Geoff Penrose of Lifemark in New Zealand has appealed for builders and home designers to recognise that a house can last for 50 or 100 years, and consequently needs to be designed for more than the first family that moves in.
The mass-market house-building industry in both Australia and New Zealand still focuses on the first purchaser because when the house is sold to new occupants, there is no profit for them. As a profit-making exercise it makes sense – appeal to the potential first buyer only. But this is where market forces fall down in meeting one of the basic needs of humans – safe shelter.

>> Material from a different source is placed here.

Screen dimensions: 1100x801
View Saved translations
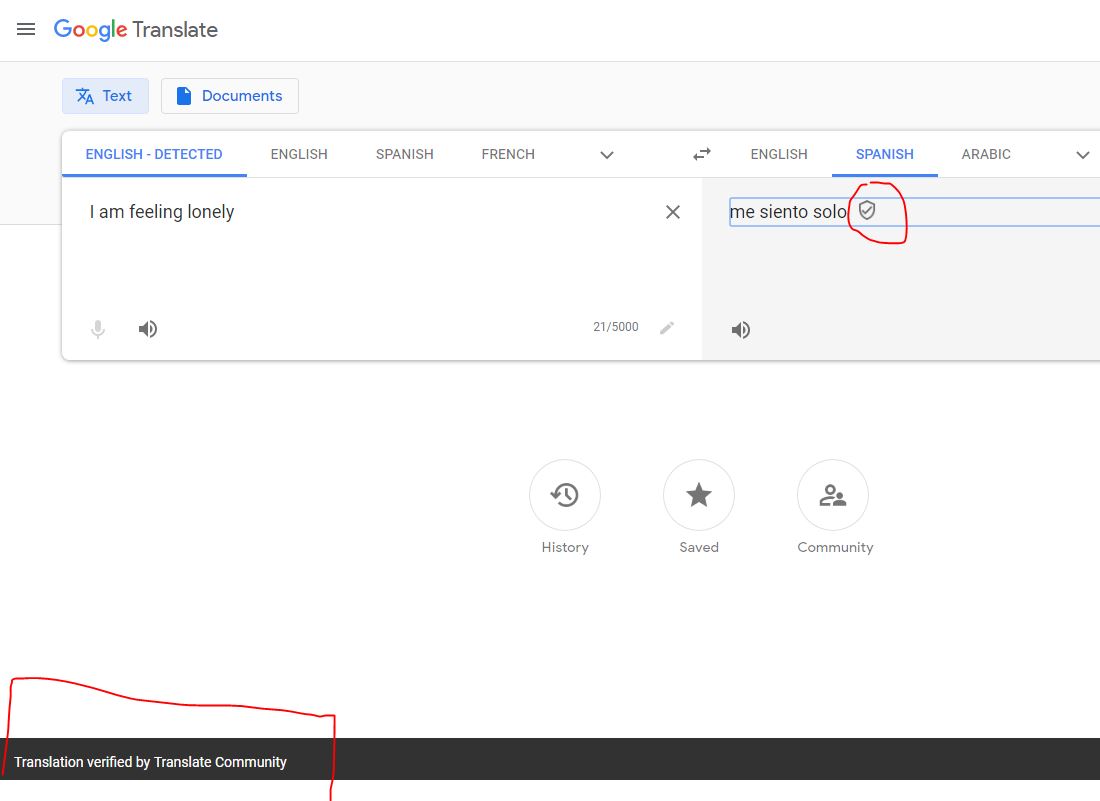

The concept that homes have lifespans as well as people was taken up in 2008 in research by economists Smith, Rayer and Smith. They calculated there is a 60 percent probability that a single-family unit built today will accommodate at least one resident with a disability during its expected lifetime. When visitors with a disability are included, the probability rises to 91 percent. This analysis by family and by dwelling avoids a static view of peoples’ lives which encourages proportion arguments, that is, the number of dwellings suited to people with special requirements should equal the number of people with those requirements. They did a subsequent study taking the research to a sub-regional level and came up with the same results.
But even if you take a static view, we have nowhere the needed 20% accessible housing being built today. Geoff Penrose claims just 2% of new stock this year were likely to be designed for the lifespan, and the figures are similar in Australia.
Helen James from Lifemark and Margaret Ward from Griffith University will both be making presentations at the UD Conference in Sydney on this topic.